* BRANO DA LEGGERE
•••••

In materia di sicurezza, gli Europei (pilastro europeo dell’alleanza atlantica) dovrebbero precisare le loro aspettative e i punti su cui sono pronti a impegnarsi di più. E l’Italia? Potrebbe contribuire con assetti in Medio Oriente e nel Mediterraneo, dove gli USA si ritirano? “Certo è un tema su cui dobbiamo coordinarci – precisa Michael Carpenter (La Stampa, 11 novembre 2020) – Sarete molto importanti per la strategia meridionale della NATO, riguardo Nord Africa e Mediterraneo, che va rafforzata. In queste regioni guarderemo a voi per un ruolo guida, anche per le migrazioni. In Libia siete molto impegnati. E ciò è utile. La NATO deve sviluppare una strategia meridionale più complessiva, ma sulla Libia l’UE potrebbero guidare (nonostante la rivalità Italia-Francia). Questo è un caso dove ci vuole coordinamento, nella NATO e nell’UE, e gli USA devono favorirlo”.
Nel contempo,Biden intende convocare un “Vertice delle democrazie”. Come scriveva in suo articolo su Foreign Affairs, il vertice “riunirà le democrazie del mondo libero…per rinnovare lo spirito e lo scopo condiviso delle nazioni del mondo libero…per rafforzare le nostre istituzioni democratiche, affrontare onestamente le nazioni che si stanno ritirando (dalla democrazia) e forgiare un’Agenda comune” (tra l’altro) per la lotta a corruzione e autoritarismo, e per la difesa dei diritti umani. Si tratta di un progetto simile a quello (franco-tedesco) di “alleanza del multilateralismo”? Oppure si tratta di un’alleanza anti-cinese guidata da Washington? Se è vero che l’Amministrazione Biden coordinerà la sua politica verso la Cina con quella europea, l’obiettivo di tale coordinamento sarà quello di spingere l’Europa sulle posizioni statunitensi in merito al decoupling (“disaccoppiamento”) tra USA e Cina?

•••••

* DATI ESTRATTI
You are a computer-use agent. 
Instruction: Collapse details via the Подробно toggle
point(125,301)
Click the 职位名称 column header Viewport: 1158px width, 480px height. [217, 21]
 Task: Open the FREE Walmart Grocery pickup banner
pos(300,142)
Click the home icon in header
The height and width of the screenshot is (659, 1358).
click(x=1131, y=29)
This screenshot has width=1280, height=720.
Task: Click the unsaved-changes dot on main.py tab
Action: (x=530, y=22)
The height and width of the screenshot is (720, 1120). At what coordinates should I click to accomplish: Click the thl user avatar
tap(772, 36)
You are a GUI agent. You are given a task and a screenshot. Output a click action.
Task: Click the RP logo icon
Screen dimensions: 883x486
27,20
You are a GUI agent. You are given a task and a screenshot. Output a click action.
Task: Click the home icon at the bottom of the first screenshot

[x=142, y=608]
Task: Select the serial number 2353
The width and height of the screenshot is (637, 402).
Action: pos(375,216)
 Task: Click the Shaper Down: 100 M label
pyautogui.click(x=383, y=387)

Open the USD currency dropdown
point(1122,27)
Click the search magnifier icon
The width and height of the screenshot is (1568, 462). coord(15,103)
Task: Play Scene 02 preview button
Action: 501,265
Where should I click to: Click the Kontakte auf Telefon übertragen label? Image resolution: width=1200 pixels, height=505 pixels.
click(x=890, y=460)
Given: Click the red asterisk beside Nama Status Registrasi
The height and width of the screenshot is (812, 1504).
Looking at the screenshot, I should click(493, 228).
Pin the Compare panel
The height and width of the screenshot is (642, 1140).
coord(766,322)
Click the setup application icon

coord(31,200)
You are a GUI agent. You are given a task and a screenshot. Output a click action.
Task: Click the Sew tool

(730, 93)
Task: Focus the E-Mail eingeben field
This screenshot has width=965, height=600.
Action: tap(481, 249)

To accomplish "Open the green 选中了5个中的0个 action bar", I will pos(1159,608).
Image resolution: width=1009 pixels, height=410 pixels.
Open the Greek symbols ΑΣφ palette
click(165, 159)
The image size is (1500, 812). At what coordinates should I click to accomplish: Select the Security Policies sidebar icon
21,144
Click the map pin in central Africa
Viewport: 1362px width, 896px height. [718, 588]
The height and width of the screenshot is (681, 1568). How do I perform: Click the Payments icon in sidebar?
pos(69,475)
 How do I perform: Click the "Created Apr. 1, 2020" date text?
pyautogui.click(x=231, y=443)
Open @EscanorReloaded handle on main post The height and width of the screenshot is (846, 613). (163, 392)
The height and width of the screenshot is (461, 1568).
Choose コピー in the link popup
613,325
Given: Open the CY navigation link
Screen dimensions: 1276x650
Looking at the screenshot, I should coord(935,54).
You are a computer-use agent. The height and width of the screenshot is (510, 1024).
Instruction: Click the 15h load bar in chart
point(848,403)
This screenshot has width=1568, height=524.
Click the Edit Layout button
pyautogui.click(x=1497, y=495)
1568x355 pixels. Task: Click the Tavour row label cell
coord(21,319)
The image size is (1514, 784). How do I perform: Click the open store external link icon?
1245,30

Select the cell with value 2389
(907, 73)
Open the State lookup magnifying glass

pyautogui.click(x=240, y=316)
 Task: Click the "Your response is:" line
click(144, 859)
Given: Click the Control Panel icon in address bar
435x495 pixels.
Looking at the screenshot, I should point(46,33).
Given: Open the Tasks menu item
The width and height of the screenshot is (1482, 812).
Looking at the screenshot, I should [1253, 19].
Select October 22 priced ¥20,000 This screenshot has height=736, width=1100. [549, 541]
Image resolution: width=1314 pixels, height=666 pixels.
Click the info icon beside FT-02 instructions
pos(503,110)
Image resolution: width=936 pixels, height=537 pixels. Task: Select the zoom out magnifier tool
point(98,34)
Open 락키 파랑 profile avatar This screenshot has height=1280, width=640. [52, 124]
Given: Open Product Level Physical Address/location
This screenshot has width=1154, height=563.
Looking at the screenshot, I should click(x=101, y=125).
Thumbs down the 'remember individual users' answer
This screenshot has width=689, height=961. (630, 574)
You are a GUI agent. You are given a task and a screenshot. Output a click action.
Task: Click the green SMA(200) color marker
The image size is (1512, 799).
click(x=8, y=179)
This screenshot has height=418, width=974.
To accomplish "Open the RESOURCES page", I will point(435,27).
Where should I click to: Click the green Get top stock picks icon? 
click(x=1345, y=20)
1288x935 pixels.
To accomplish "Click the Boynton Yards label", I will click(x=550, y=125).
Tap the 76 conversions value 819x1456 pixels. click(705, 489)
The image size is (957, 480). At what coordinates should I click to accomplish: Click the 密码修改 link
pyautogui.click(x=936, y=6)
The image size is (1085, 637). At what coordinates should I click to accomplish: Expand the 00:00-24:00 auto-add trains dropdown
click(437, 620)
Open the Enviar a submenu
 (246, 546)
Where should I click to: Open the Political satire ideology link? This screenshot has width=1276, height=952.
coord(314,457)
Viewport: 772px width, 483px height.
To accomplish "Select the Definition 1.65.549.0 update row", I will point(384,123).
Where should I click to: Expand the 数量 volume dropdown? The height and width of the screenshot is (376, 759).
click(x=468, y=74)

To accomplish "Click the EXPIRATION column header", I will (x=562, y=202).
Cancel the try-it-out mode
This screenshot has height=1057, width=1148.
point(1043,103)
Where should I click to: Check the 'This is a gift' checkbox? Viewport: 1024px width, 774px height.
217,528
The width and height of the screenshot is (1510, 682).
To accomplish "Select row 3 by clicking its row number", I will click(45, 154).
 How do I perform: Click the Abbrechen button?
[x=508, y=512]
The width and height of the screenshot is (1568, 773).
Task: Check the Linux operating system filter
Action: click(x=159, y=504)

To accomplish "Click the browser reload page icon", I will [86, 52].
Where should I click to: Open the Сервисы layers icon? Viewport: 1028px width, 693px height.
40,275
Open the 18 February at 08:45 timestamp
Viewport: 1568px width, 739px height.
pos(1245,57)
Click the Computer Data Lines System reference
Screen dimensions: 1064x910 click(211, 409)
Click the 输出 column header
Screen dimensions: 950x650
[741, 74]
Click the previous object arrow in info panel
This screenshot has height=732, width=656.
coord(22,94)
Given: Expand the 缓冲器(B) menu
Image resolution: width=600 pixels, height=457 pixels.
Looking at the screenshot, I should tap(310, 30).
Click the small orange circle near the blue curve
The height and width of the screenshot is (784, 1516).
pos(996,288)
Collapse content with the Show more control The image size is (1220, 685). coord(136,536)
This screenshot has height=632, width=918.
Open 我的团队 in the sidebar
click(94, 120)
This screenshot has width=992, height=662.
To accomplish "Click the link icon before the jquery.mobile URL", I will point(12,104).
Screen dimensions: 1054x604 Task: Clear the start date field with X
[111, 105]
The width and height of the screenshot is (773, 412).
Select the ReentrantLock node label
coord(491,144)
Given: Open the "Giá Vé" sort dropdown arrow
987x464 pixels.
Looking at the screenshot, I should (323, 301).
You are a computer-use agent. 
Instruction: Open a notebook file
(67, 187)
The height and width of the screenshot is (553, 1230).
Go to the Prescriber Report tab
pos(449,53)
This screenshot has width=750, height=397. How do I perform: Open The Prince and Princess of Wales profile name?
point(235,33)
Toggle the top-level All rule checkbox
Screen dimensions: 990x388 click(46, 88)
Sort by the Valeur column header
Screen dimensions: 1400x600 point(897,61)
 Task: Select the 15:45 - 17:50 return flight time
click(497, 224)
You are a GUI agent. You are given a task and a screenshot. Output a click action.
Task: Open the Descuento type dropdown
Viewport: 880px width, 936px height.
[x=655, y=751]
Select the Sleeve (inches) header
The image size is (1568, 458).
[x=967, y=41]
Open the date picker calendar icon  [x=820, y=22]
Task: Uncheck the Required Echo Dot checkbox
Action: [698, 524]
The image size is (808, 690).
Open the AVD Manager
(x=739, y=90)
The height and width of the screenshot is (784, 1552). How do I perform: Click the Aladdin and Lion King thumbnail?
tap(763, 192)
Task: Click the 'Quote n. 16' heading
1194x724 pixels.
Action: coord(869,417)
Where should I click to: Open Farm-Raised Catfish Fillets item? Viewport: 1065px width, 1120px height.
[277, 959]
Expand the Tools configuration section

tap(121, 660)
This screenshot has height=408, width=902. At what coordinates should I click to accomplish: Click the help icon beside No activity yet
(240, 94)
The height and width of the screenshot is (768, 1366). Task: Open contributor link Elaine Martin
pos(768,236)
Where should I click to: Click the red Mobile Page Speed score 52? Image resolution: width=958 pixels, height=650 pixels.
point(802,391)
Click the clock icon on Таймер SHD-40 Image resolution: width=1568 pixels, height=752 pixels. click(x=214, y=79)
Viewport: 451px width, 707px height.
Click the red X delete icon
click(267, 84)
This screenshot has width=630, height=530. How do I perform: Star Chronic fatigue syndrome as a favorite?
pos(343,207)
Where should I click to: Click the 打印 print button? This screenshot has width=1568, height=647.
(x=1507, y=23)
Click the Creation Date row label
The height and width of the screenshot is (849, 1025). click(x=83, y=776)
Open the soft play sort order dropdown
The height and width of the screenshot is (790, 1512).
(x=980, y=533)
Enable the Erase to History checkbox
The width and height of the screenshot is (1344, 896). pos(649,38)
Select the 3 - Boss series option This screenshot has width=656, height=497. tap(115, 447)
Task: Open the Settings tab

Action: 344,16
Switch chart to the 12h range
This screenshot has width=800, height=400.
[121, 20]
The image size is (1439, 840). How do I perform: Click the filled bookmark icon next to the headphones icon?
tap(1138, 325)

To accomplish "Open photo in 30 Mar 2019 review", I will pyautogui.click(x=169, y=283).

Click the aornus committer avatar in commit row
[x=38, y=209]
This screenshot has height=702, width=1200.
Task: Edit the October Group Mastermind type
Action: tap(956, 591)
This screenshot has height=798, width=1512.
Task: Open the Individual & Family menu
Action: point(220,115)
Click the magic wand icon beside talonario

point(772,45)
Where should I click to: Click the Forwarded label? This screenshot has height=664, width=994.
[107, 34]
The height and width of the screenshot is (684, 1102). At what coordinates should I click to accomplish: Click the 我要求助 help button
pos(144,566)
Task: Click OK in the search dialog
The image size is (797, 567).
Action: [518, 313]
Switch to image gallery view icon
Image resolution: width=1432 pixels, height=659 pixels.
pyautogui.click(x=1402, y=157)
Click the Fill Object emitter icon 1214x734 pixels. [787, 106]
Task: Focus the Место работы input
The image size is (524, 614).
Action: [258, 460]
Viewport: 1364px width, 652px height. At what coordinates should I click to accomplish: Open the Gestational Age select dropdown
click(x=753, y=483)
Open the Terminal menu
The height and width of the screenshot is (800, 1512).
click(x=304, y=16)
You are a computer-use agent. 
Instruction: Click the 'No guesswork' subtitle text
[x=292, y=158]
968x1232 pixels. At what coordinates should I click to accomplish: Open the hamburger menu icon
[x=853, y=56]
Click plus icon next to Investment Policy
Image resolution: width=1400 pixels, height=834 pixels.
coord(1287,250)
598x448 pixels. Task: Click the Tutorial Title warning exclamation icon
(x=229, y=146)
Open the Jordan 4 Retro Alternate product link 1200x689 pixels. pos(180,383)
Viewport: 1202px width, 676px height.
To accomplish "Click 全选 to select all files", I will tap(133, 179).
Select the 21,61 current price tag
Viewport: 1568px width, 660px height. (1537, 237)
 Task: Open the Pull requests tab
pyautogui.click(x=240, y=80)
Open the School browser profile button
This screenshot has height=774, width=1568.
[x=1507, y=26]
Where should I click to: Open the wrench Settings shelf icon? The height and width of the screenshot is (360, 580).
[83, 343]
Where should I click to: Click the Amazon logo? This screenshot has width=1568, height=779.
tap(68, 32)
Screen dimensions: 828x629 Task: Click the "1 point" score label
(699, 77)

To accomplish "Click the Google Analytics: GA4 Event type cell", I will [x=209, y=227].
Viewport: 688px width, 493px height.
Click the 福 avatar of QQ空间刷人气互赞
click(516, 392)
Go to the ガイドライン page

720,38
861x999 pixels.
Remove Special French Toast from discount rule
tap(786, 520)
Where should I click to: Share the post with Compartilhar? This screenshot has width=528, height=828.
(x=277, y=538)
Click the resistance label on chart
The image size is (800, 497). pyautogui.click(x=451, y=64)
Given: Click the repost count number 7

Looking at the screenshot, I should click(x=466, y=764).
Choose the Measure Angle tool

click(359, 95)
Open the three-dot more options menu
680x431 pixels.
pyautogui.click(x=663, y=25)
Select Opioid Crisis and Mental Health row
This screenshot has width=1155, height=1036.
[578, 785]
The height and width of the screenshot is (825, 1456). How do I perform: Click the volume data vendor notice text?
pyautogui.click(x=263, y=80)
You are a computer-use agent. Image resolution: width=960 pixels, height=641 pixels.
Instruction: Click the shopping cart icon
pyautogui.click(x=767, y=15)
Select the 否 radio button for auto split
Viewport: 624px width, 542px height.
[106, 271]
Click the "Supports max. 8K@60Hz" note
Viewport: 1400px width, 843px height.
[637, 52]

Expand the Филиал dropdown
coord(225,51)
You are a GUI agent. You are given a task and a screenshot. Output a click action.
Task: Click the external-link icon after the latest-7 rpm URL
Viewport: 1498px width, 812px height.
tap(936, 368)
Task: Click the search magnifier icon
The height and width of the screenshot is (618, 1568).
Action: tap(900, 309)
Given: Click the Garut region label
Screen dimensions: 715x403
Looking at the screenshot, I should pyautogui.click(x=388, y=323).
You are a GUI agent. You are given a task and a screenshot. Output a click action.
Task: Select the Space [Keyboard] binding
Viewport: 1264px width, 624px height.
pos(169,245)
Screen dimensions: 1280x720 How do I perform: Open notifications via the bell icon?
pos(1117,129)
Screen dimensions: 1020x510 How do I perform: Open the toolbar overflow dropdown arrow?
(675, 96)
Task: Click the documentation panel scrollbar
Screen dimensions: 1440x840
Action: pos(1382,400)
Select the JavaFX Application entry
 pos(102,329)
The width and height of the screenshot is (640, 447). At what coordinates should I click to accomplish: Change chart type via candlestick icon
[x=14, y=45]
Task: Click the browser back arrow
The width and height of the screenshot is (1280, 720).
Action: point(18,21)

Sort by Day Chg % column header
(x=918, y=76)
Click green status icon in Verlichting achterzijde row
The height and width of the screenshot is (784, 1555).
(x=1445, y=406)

•••••

* CONSEGNA
Elenca le aree geografiche che il primo paragrafo del brano indica come zone in cui l'Italia potrebbe contribuire o avere un ruolo. I dati non hanno alcun ruolo in questo esercizio.

* SOLUZIONE
Medio Oriente, Mediterraneo, Nord Africa, Libia.